### TEXT TO READ

Jonan Scheffler: The first eight hours you're like, "Wow, this is great."
Brendon Murphy: Yeah, you thought you were so important, but then when you realize that your team's also responsible for the power in your local data center and the data center goes down and then the power goes down, and suddenly, none of your servers and the battery backup doesn't work. You have to go turn off like 200 servers-
Jonan Scheffler: It's your fault.
Brendon Murphy: ... when it's raining and it's lightning at 7:00 p.m. or something like that. I'd had a lot of experience before with the pain points of failing hardware and failing platforms and things like that. It's not what interested me, what interested me was working on the software and casting all that other stuff aside. Leaving that, I mean, yes, it's still our application, we still take responsibility and dive in on that but we have that peace of mind that we've got an ops team behind the problem that's bigger than ourselves.

### CHALLENGE
Transcribe word for word the part of the interview above starting with "Jonan Scheffler: The" and going on through "It's your fault.".

### RECORD EXTRACTS
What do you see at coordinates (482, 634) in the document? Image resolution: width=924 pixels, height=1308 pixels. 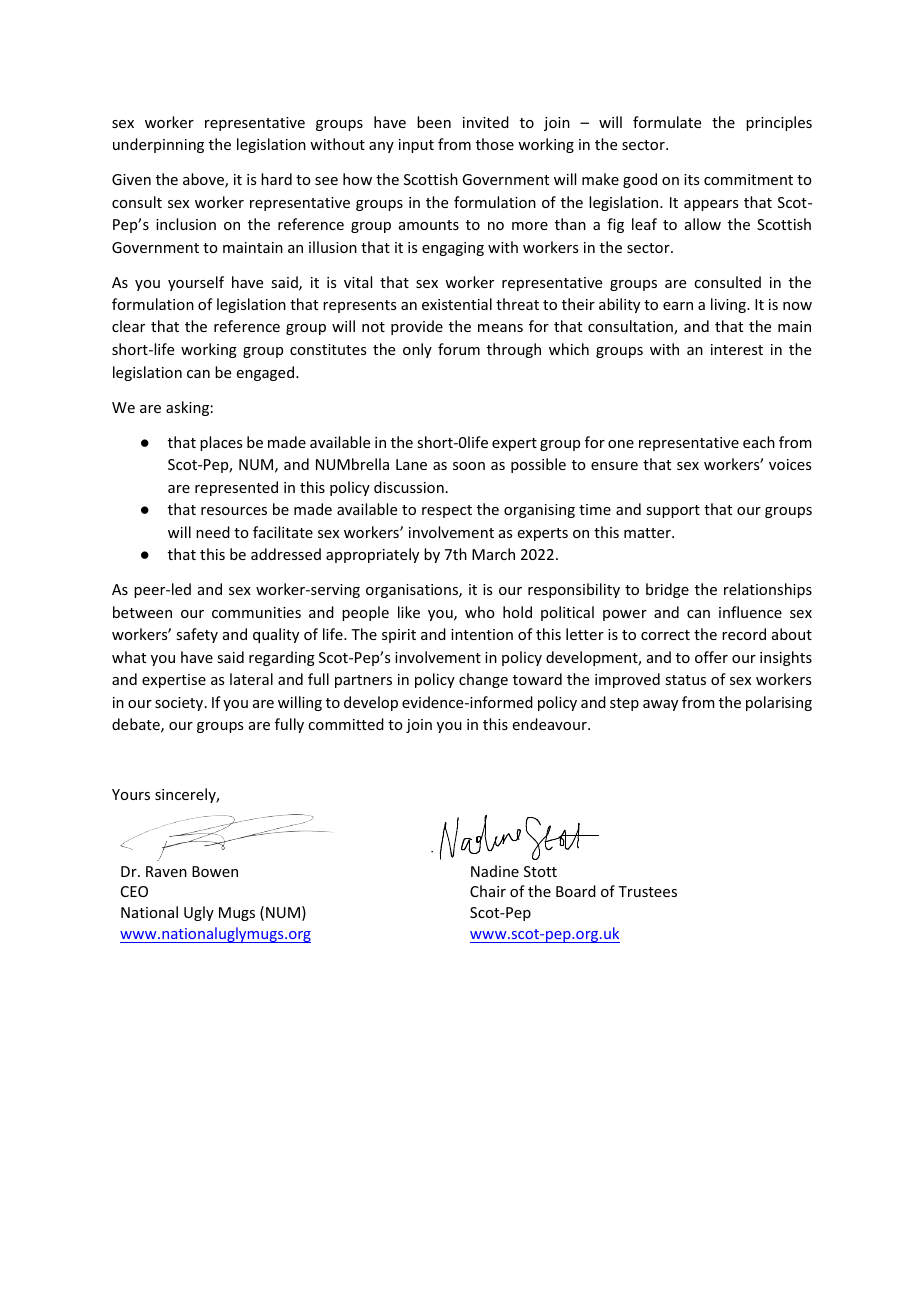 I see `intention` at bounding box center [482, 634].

...

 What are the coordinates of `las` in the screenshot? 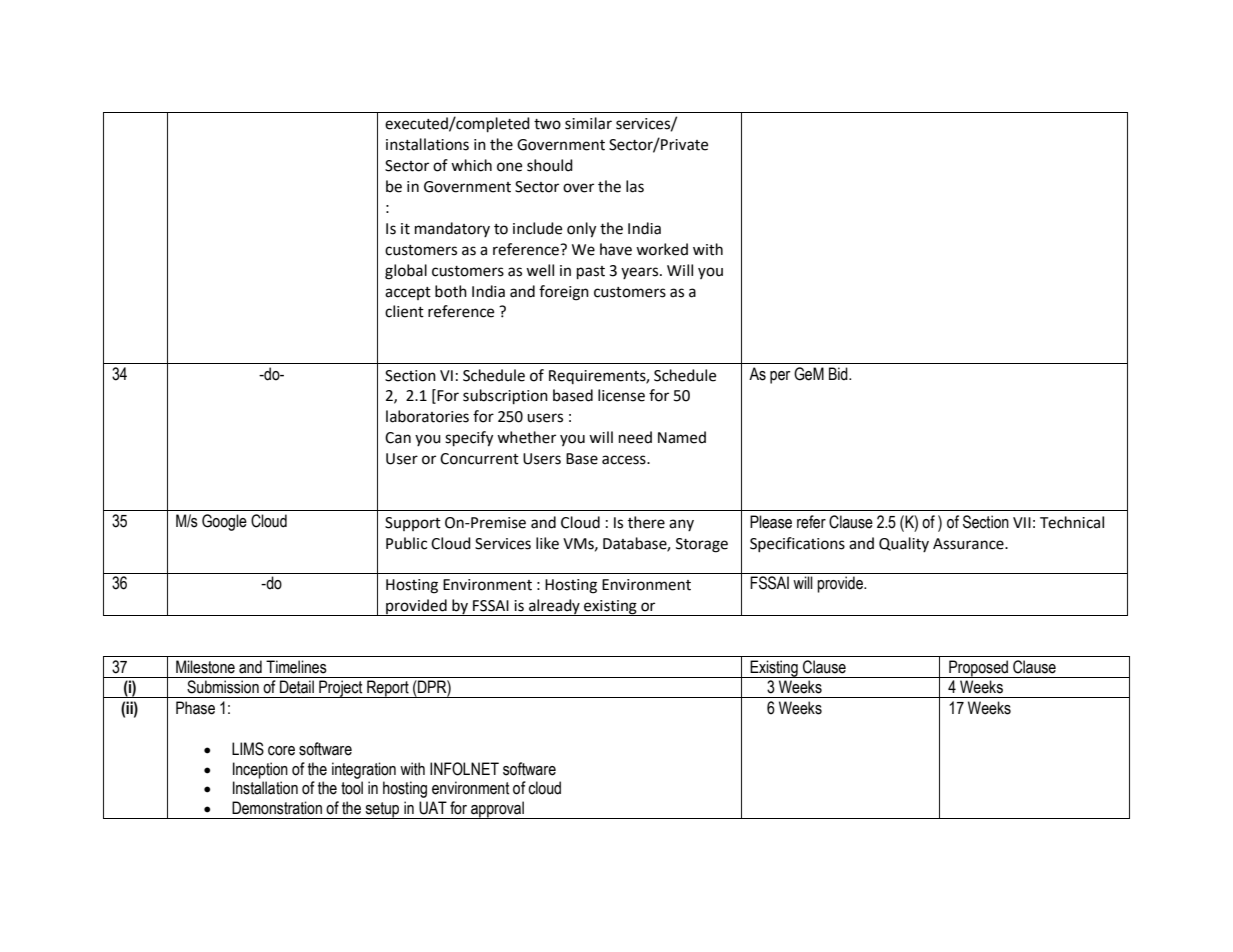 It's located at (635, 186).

### CORRECT OUTPUT
Jonan Scheffler: The first eight hours you're like, "Wow, this is great."
Brendon Murphy: Yeah, you thought you were so important, but then when you realize that your team's also responsible for the power in your local data center and the data center goes down and then the power goes down, and suddenly, none of your servers and the battery backup doesn't work. You have to go turn off like 200 servers-
Jonan Scheffler: It's your fault.